**Your instructions**
Copy the stretch of records from the line containing "I will 159,212." through the line containing "I will point(133,584).", both included, reproducing every line verbatim.

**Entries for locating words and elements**
-- BEGIN --
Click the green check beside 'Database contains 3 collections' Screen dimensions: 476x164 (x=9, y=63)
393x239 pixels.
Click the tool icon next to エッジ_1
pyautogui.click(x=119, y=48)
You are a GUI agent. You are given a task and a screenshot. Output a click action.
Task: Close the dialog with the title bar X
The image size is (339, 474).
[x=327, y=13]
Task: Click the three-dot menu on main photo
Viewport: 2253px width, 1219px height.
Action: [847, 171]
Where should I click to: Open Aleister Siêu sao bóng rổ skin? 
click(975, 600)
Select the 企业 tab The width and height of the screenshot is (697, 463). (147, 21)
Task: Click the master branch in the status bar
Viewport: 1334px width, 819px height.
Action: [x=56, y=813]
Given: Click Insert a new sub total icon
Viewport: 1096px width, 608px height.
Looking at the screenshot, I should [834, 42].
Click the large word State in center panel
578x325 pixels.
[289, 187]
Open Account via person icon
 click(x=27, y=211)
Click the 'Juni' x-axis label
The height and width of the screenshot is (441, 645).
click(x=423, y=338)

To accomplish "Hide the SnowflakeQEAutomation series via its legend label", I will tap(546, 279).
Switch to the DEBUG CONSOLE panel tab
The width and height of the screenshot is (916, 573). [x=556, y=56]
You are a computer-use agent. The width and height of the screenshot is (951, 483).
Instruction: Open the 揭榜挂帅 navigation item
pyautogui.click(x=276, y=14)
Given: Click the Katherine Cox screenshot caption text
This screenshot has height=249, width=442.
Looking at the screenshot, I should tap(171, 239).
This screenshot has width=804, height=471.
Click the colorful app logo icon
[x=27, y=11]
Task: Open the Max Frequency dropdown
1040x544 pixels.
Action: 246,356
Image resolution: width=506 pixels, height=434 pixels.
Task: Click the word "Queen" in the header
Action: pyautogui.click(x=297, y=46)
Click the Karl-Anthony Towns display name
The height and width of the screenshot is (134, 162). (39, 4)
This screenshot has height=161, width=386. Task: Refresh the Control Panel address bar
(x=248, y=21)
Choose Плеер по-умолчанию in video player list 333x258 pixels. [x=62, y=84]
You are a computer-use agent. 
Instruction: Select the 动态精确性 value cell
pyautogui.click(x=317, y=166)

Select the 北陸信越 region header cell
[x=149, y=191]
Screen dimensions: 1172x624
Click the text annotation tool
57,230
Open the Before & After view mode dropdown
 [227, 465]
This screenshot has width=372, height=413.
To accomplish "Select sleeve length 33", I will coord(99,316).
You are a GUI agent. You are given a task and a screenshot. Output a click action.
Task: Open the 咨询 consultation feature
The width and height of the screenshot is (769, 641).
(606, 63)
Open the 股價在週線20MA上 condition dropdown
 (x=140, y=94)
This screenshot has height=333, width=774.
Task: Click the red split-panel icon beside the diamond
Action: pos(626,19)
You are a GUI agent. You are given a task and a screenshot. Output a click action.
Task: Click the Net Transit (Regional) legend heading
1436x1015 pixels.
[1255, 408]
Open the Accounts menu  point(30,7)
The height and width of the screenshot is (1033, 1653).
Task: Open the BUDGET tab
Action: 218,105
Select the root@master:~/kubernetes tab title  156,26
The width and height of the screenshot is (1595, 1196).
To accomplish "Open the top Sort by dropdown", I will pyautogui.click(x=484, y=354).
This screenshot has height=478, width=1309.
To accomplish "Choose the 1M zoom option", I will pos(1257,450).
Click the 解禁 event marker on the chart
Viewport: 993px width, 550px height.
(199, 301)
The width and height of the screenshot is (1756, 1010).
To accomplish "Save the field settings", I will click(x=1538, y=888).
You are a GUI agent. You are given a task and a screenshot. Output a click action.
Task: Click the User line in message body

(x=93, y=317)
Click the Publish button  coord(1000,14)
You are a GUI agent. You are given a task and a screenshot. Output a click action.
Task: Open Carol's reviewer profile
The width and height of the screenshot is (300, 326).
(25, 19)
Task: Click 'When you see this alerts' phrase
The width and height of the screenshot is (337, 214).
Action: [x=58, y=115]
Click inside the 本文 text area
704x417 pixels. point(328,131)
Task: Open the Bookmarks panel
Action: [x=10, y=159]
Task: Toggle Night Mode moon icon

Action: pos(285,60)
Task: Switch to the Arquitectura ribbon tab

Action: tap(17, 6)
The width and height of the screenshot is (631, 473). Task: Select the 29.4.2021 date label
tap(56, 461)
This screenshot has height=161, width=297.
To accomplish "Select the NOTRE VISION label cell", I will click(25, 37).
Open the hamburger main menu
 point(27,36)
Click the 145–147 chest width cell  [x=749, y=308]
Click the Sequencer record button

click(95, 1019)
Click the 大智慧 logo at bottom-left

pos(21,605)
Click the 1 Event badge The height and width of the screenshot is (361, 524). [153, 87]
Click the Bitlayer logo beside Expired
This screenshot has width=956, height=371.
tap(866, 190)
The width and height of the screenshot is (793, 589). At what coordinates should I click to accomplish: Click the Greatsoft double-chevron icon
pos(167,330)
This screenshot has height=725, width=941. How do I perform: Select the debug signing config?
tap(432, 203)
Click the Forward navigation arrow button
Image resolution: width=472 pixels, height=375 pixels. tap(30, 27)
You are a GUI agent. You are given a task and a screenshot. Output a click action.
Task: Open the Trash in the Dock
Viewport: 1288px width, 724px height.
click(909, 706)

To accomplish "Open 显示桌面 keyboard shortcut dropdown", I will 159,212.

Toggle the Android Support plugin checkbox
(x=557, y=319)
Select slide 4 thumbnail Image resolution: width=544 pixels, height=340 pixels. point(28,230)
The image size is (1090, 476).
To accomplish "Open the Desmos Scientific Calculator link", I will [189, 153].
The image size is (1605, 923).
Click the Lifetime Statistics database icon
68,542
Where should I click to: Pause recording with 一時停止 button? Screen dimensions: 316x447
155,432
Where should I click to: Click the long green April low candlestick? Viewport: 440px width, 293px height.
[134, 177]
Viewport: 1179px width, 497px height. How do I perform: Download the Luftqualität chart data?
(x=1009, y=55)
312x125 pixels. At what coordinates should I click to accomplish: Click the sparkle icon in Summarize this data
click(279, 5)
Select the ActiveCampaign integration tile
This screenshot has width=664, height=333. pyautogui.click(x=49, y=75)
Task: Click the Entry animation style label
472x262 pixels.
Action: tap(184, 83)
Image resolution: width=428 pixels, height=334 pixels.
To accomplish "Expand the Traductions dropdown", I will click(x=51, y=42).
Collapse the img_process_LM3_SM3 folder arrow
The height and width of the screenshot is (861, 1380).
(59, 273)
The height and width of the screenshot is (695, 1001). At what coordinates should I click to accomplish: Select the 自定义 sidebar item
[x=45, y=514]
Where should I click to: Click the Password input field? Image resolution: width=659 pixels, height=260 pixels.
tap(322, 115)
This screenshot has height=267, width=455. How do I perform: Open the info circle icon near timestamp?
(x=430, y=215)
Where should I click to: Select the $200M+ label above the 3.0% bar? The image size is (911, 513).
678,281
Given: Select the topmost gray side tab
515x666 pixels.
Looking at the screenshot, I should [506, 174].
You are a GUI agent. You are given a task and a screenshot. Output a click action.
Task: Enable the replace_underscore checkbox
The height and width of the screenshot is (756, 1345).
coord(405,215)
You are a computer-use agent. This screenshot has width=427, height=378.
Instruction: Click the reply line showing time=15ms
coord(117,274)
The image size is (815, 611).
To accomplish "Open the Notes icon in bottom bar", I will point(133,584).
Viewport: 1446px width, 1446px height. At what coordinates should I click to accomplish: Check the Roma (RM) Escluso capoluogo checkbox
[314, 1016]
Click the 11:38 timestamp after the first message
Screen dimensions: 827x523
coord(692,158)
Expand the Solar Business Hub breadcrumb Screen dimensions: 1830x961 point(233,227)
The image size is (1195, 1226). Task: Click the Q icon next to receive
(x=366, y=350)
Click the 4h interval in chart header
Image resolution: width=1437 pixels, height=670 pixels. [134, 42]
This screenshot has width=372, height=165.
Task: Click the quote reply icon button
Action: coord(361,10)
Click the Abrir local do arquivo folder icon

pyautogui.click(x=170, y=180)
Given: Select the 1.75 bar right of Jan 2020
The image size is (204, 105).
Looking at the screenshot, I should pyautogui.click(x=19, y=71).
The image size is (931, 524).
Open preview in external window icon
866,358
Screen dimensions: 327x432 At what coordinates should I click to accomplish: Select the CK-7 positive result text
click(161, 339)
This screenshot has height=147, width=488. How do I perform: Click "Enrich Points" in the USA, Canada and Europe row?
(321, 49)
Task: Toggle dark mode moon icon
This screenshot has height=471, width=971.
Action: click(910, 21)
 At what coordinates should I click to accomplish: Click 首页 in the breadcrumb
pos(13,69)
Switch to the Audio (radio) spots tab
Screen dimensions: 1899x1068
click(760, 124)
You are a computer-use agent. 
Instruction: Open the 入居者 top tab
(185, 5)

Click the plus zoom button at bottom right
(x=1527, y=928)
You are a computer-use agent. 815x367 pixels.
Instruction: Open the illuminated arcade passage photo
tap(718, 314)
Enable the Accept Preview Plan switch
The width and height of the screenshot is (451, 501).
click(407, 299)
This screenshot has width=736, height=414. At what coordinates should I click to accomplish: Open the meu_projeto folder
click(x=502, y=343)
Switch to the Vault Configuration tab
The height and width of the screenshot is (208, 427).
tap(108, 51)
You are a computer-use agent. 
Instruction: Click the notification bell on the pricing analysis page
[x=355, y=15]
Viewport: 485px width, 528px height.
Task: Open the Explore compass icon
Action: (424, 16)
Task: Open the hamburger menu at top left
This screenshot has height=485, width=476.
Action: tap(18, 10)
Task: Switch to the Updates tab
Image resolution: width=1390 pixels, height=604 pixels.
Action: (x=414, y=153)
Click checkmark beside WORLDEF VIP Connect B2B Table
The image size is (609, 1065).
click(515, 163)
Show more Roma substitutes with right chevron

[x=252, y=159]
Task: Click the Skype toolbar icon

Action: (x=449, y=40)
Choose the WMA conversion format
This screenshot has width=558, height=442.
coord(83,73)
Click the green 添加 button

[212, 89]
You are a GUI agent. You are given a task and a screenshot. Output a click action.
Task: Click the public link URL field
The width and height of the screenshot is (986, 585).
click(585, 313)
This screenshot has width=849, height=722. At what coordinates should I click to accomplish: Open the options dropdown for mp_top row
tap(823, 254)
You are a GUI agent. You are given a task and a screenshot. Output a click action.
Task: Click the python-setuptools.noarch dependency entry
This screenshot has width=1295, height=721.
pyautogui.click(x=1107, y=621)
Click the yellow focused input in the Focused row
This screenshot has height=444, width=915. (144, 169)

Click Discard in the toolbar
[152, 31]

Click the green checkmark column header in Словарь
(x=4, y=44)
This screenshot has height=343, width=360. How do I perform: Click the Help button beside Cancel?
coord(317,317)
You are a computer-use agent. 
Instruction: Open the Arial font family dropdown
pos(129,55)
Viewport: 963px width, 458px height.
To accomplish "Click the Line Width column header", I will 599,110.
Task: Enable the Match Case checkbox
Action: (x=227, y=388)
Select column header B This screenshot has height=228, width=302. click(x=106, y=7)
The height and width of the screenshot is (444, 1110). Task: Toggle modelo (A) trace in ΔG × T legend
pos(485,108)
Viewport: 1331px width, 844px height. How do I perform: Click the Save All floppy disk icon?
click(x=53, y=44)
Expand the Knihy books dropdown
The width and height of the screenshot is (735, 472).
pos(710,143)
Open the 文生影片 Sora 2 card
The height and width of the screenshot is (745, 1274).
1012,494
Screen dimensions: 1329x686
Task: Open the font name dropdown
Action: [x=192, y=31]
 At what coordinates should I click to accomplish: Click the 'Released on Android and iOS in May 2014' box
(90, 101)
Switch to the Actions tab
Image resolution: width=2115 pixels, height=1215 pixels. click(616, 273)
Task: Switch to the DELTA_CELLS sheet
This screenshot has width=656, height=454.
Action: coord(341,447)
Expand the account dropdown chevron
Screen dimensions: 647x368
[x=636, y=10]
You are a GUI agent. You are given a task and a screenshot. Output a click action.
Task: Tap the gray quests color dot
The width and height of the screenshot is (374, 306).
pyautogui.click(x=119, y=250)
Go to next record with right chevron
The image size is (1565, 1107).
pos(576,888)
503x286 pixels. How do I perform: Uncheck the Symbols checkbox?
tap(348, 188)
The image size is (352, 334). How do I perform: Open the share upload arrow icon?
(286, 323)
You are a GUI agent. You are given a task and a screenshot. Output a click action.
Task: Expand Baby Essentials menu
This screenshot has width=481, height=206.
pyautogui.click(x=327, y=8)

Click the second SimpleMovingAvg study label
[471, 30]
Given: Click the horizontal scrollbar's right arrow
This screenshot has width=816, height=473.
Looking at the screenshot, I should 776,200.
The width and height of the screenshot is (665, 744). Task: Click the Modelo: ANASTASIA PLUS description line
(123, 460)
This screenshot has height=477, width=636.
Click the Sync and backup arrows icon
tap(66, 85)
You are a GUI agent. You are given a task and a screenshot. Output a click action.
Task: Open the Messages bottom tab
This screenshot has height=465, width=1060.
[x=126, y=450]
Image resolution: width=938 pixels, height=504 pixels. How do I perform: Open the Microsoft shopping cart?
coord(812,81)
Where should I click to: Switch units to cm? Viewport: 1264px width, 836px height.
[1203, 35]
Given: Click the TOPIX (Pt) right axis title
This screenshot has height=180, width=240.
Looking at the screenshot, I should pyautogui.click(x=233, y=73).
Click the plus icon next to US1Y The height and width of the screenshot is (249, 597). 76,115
-- END --
**Worked answer**
To accomplish "Open 显示桌面 keyboard shortcut dropdown", I will 159,212.

Toggle the Android Support plugin checkbox
(x=557, y=319)
Select slide 4 thumbnail Image resolution: width=544 pixels, height=340 pixels. point(28,230)
The image size is (1090, 476).
To accomplish "Open the Desmos Scientific Calculator link", I will [189, 153].
The image size is (1605, 923).
Click the Lifetime Statistics database icon
68,542
Where should I click to: Pause recording with 一時停止 button? Screen dimensions: 316x447
155,432
Where should I click to: Click the long green April low candlestick? Viewport: 440px width, 293px height.
[134, 177]
Viewport: 1179px width, 497px height. How do I perform: Download the Luftqualität chart data?
(x=1009, y=55)
312x125 pixels. At what coordinates should I click to accomplish: Click the sparkle icon in Summarize this data
click(279, 5)
Select the ActiveCampaign integration tile
This screenshot has width=664, height=333. pyautogui.click(x=49, y=75)
Task: Click the Entry animation style label
472x262 pixels.
Action: tap(184, 83)
Image resolution: width=428 pixels, height=334 pixels.
To accomplish "Expand the Traductions dropdown", I will click(x=51, y=42).
Collapse the img_process_LM3_SM3 folder arrow
The height and width of the screenshot is (861, 1380).
(59, 273)
The height and width of the screenshot is (695, 1001). At what coordinates should I click to accomplish: Select the 自定义 sidebar item
[x=45, y=514]
Where should I click to: Click the Password input field? Image resolution: width=659 pixels, height=260 pixels.
tap(322, 115)
This screenshot has height=267, width=455. How do I perform: Open the info circle icon near timestamp?
(x=430, y=215)
Where should I click to: Select the $200M+ label above the 3.0% bar? The image size is (911, 513).
678,281
Given: Select the topmost gray side tab
515x666 pixels.
Looking at the screenshot, I should [506, 174].
You are a GUI agent. You are given a task and a screenshot. Output a click action.
Task: Enable the replace_underscore checkbox
The height and width of the screenshot is (756, 1345).
coord(405,215)
You are a computer-use agent. This screenshot has width=427, height=378.
Instruction: Click the reply line showing time=15ms
coord(117,274)
The image size is (815, 611).
To accomplish "Open the Notes icon in bottom bar", I will point(133,584).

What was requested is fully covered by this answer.